Трактат этот носил вовсе не медицинское название «Восстановление христианства», в оригинале – Christianismi restitutio.
В ней он так и написал: «Жизненный дух берет свое начало в левом сердечном желудочке, при этом… путь крови вовсе не пролегает через перегородку сердца, как принято думать, а чрезвычайно искусным образом гонится другим путем из правого желудочка в легкие!»
Указанный трактат, еще где-то в 1546 году, был создан испанцем Мигелем Серветом, – как видим, всего через три года после опубликования книги Андреаса Везалия «О строении человеческого тела».
Путь к важнейшему открытию, содержавшийся, быть может, только к гениальной догадке, был проложен, хотя сама она долго оставалась незамеченной широкой научной европейской общественностью.
Однако и этот путь оказался для Сервета весьма и весьма непростым.
* * *
Сервет родился в соседствующей с Францией испанской местности. Точнее – в так называемом Арагоне, а еще точнее – в довольно обширном испанском поселении Вильянуэве-де-Сихене. Сколько он помнил – вокруг него самого – простирались иссушенные пыльной бурей места.

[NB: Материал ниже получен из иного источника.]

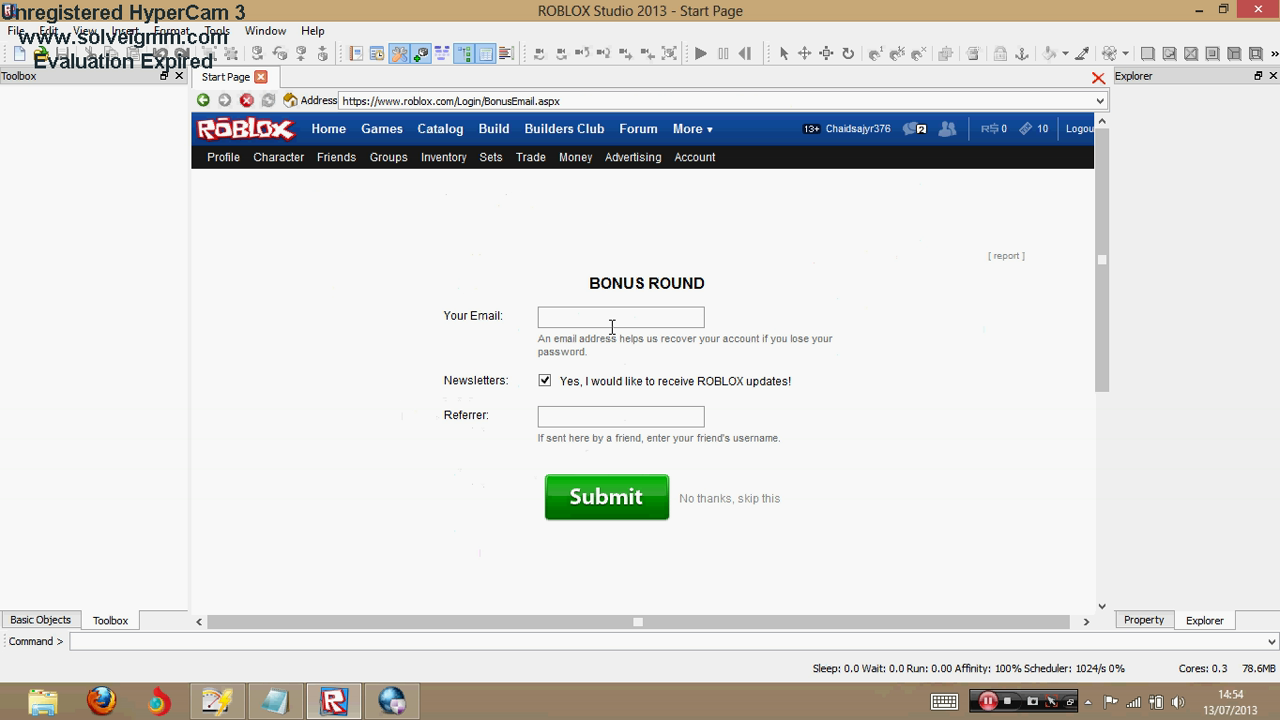Viewport: 1280px width, 720px height.
Task: Open the Window menu
Action: (265, 31)
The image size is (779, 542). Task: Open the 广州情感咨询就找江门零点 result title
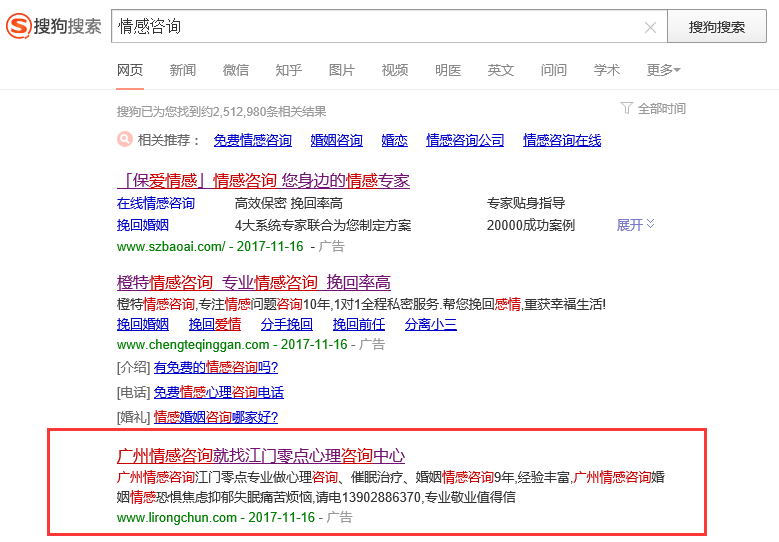260,455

Край был сухой, гористый, слишком засушливый, зато – неизмеримо богатый своим историческим прошлым.
Когда-то, задолго еще до Рождества Христова, на его землях возникали многолюдные греческие поселения. Затем их сменили буйные римские воинские лагеря…
В VIII веке нашей эры Арагон очутился под властью арабов, в IX – франков. В ходе так называемой реконкисты, то есть, обратного отвоевания европейцами испанских земель, Арагон превратился в самостоятельное королевство, которое постепенно присоединило к себе Каталонию, затем Сицилию, Сардинию, Неаполь.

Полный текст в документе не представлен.